=== Exercise details ===
Retype every record below exactly as it appears.

Recorded data
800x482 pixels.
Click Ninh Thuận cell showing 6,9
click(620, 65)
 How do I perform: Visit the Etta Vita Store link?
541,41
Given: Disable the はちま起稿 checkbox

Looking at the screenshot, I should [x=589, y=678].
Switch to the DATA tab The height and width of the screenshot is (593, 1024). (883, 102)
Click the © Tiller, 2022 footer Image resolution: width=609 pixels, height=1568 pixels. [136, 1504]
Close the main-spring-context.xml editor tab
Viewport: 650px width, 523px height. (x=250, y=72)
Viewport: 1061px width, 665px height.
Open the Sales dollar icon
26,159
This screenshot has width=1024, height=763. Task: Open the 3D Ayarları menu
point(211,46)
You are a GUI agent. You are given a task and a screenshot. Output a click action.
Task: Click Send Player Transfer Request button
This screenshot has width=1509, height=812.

=== Answer to this problem ===
800x482 pixels.
Click Ninh Thuận cell showing 6,9
click(620, 65)
 How do I perform: Visit the Etta Vita Store link?
541,41
Given: Disable the はちま起稿 checkbox

Looking at the screenshot, I should [x=589, y=678].
Switch to the DATA tab The height and width of the screenshot is (593, 1024). (883, 102)
Click the © Tiller, 2022 footer Image resolution: width=609 pixels, height=1568 pixels. [136, 1504]
Close the main-spring-context.xml editor tab
Viewport: 650px width, 523px height. (x=250, y=72)
Viewport: 1061px width, 665px height.
Open the Sales dollar icon
26,159
This screenshot has width=1024, height=763. Task: Open the 3D Ayarları menu
point(211,46)
You are a GUI agent. You are given a task and a screenshot. Output a click action.
Task: Click Send Player Transfer Request button
This screenshot has width=1509, height=812.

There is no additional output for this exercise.